The game is bursting with side-quests, mini-games, and entertaining events. The area of Amana is ripe for exploration, and there’s enough stuff to do to keep you playing for hours on end. Where the game begins to falter is in its design, as the game isn’t built to be very beginner-friendly. The game doesn’t tell you where to go, what you need to do, or how to use its more intricate systems.
Sure, you can talk to a NPC at the beginning of the game, but she only gives out a select amount of info on how to proceed. If you’re like me and playing this on PC, then getting a grasp on how the game is played can be difficult, especially without an instruction book. You’ll start off the game not knowing all that much about what you can and cannot do, and will most likely get one of the worst endings in the game by accident.
As previously mentioned, this is a game that’s meant to be played many times, in order to see all the endings and story choices. So, if playing through a 3-4 hour long story mode 20 times to unlock everything isn’t your cup of tea, I suggest picking up a different game. Still, Way of The Samurai 3 can be a lot of fun, especially if you’re looking for a zany samurai adventure.
Let’s be real, this game looks like garbage. Despite being released for the PS3 and later ported over to the PC almost a decade later, the game still looks like its a console generation behind . This shouldn’t be too surprising, as the series got its start on the PS2 and the graphics themselves haven’t advanced past that, even in recent years. Backgrounds have a tendency to look rather bland, though some areas can look rather beautiful at times.
Character designs are good, with each character having a unique look about them that helps them stand out from all the other NPCs. Voice acting is solid in the Japanese version, while being fairly cheesy in the English version. To be fair, I kind of prefer the English version. The campy portrayals of most of its main characters make it feel like a poorly dubbed Samurai film, which is something I quite enjoy.
The game lets you choose between both the English and Japanese audio tracks, which I appreciate quite a bit. The game runs fairly well on most modern PCs, but is locked at 30 frames per second. Still, I very rarely experienced slowdown or glitches, so it wasn’t that big of a problem.

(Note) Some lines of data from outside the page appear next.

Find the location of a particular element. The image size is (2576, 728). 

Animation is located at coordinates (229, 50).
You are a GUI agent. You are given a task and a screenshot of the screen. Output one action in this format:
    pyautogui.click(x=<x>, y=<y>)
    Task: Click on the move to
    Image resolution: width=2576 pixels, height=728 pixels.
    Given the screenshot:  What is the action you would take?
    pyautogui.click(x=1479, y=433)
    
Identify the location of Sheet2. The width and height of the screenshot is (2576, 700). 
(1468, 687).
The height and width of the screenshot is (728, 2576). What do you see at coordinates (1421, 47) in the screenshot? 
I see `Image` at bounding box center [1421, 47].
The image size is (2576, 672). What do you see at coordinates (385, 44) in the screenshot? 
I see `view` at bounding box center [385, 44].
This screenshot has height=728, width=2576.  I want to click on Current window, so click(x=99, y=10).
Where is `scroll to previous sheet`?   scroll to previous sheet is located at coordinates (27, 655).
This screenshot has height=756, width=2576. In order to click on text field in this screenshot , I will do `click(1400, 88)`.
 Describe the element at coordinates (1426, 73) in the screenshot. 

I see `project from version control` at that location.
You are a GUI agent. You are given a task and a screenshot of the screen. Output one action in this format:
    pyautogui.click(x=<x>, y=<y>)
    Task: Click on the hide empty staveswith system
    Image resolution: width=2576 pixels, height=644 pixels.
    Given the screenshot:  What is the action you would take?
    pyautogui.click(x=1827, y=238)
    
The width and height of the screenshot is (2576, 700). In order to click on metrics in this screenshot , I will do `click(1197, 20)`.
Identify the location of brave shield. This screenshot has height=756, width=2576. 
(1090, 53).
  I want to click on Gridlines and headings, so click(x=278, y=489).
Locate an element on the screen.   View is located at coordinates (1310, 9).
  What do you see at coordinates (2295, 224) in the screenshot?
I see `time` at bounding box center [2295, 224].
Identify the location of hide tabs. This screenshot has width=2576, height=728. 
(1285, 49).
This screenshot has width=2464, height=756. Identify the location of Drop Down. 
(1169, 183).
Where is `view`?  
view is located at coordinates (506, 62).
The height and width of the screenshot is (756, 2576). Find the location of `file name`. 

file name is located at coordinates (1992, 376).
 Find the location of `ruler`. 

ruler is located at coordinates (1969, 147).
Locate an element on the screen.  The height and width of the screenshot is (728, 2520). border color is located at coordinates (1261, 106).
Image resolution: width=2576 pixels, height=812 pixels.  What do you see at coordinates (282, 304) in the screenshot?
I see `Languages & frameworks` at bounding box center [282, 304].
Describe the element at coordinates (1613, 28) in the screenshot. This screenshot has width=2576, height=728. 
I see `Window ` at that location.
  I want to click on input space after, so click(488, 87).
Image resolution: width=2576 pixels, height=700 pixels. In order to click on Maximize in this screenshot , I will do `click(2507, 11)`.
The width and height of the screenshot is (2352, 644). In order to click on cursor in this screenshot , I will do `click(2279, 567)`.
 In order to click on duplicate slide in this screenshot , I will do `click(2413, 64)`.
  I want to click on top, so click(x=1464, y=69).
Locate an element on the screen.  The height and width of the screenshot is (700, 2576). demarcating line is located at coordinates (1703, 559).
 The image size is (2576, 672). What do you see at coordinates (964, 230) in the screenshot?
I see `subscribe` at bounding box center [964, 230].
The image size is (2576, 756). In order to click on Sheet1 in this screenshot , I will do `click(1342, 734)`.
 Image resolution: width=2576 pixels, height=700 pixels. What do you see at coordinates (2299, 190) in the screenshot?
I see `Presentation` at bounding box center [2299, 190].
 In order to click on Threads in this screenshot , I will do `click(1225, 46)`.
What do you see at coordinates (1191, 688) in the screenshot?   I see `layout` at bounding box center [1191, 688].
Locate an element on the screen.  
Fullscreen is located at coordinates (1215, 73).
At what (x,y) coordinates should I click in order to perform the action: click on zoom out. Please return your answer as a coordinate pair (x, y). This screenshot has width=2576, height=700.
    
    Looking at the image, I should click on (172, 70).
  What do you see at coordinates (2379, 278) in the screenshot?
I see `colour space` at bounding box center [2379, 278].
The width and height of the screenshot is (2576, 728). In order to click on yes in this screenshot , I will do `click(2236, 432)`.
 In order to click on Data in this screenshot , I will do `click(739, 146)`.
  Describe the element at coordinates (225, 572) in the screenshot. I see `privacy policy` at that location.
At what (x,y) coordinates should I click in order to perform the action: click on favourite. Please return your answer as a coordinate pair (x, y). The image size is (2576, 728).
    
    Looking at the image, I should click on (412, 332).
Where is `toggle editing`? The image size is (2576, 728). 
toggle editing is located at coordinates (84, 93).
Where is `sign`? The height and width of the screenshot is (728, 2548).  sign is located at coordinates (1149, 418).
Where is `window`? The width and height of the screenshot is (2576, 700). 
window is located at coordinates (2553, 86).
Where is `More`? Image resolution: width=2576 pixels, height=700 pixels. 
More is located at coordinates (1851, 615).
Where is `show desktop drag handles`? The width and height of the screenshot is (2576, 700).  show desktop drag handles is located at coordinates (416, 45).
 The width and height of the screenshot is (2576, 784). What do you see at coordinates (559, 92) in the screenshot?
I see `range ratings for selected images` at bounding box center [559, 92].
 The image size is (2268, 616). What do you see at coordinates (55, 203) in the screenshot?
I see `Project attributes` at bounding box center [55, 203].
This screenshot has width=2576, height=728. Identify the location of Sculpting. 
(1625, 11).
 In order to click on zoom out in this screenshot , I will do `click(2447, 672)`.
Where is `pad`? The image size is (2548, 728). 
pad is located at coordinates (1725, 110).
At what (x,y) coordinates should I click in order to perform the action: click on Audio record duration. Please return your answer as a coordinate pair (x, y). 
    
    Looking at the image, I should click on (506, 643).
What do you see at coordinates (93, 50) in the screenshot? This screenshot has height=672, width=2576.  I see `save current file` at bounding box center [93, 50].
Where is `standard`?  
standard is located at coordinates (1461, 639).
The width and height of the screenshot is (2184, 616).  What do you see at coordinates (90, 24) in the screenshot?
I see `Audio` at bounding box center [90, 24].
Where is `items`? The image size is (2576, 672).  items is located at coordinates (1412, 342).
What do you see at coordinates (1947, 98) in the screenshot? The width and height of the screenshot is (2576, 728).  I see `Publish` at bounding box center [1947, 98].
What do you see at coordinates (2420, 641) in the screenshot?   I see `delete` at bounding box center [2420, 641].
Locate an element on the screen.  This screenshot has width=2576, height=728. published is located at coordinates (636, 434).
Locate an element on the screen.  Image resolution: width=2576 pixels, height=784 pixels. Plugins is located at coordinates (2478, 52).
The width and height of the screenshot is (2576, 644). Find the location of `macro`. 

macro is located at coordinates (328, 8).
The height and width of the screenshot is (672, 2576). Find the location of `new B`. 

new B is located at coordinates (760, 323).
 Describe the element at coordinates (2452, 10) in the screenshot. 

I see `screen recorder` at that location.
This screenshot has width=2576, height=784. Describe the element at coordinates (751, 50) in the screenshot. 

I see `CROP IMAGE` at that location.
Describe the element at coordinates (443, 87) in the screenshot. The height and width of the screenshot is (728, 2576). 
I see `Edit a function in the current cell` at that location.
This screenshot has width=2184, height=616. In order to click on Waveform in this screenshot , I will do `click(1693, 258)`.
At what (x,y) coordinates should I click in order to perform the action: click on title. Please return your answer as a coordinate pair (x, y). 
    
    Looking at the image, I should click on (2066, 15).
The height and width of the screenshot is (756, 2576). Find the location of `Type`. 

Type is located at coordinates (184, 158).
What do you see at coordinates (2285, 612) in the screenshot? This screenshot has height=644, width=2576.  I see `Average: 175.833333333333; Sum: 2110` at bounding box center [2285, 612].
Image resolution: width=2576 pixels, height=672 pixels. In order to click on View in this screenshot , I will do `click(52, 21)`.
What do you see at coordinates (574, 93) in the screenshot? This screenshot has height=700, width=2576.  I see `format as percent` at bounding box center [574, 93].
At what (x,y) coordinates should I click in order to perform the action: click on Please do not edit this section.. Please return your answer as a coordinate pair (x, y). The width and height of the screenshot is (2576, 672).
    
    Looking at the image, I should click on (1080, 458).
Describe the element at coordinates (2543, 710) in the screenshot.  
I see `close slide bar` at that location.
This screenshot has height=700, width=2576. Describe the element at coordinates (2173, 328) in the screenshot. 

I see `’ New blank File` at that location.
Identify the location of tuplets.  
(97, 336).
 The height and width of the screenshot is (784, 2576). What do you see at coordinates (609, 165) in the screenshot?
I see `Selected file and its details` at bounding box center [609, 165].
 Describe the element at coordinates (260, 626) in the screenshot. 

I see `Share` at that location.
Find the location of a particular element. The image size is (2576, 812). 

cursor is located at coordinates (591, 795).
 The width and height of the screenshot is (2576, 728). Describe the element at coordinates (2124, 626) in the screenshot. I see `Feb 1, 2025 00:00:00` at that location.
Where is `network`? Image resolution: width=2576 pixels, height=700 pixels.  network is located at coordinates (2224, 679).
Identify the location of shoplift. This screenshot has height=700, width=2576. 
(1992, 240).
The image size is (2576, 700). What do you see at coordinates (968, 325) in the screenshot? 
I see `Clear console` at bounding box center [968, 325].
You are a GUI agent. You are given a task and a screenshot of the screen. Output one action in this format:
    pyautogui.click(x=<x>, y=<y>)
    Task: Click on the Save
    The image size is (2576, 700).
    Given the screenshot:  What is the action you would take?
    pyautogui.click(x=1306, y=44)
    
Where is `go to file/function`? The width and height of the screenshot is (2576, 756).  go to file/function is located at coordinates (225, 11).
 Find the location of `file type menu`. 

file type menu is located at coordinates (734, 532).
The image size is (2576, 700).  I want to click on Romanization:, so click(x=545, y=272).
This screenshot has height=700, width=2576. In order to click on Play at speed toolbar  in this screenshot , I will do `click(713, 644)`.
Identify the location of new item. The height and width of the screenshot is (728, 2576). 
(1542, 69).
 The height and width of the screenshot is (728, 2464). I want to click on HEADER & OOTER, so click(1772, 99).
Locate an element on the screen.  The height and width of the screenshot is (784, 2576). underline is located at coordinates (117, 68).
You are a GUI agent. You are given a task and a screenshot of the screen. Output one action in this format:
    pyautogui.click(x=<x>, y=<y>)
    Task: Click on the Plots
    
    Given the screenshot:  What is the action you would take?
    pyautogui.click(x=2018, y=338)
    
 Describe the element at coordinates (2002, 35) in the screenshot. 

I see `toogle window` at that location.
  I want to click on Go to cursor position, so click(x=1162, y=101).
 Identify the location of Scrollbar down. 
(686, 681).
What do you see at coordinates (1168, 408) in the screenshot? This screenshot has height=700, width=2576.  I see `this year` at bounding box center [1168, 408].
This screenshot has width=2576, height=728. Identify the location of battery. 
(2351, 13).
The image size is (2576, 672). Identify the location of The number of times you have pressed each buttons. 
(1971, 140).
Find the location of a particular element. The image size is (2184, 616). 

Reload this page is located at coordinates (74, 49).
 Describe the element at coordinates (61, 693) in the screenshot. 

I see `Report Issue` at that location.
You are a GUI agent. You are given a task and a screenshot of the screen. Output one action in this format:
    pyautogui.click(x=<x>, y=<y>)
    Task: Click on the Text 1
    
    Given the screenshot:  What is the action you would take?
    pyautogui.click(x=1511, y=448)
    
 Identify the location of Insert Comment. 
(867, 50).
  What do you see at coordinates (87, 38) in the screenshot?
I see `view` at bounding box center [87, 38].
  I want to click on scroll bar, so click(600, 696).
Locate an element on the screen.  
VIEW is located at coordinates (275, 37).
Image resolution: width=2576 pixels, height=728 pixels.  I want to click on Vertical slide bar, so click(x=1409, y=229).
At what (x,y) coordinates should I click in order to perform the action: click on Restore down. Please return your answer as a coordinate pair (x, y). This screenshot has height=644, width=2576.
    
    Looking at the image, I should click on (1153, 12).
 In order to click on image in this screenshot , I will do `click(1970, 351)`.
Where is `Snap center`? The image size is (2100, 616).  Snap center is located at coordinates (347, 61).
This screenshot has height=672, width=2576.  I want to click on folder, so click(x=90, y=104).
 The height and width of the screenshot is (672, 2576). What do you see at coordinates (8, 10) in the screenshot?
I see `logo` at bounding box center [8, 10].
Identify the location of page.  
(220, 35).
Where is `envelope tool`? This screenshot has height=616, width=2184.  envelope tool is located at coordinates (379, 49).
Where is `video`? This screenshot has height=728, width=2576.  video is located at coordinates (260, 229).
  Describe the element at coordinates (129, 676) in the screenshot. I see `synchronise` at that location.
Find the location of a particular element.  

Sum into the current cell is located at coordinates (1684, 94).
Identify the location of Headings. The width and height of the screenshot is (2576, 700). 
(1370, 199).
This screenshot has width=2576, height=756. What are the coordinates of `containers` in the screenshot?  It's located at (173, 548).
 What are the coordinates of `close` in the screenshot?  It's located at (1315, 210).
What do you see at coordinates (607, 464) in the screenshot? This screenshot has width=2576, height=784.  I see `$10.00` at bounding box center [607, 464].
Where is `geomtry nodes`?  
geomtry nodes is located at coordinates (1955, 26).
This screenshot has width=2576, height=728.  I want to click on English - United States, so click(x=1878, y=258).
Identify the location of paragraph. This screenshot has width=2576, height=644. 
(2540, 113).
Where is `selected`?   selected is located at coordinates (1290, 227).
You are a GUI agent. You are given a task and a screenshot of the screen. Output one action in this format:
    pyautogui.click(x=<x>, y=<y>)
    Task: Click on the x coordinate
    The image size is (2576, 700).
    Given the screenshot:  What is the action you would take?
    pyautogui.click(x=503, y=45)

The game’s presentation is overall a mixed bag. While the voice acting and character designs are great, the game looks outdated in terms of graphics. The soundtrack is good, but you’ll be hearing the same songs a few too many times. The game also boasts ambient sounds during a few of the night-time maps, which adds a great layer of atmosphere to the mix. Despite the games fairly flawed presentation, it still manages to hold up decently well.
Way of The Samurai 3 is a game that’s hard to recommend. It’s not beginner friendly, it looks terrible in terms of graphics, and it does a poor job on directing the player. Still, it’s a game that manages to impress due to its shear amount of things to do. The various endings, multiple factions, and insane amount of weapons provides a ton of content for the player to delve into.
Combine this with a fairly entertaining (albeit formulaic) story, a weapon creation system, solid character customization, and a strong sense of exploration, and you have a game that becomes strangely engrossing after a while. Still, it’s a game that isn’t for everyone. Heck, I didn’t really get into it at first, at least not until I had completed my first playthrough.
Now, I know what you’re thinking: You skipped the first 2 games in the series! Sad fact of the matter is that I don’t have easy access to WoTS 1 and 2. I hope the first 2 games eventually get a PC release, so I can experience them on Steam and see what I’m missing. If they’re even half as fun as WoTS 3 is, then I think I’ll have a good time! With that being said, I can definitely say that Way of The Samurai 3 is as sweet syrup, despite its many issues.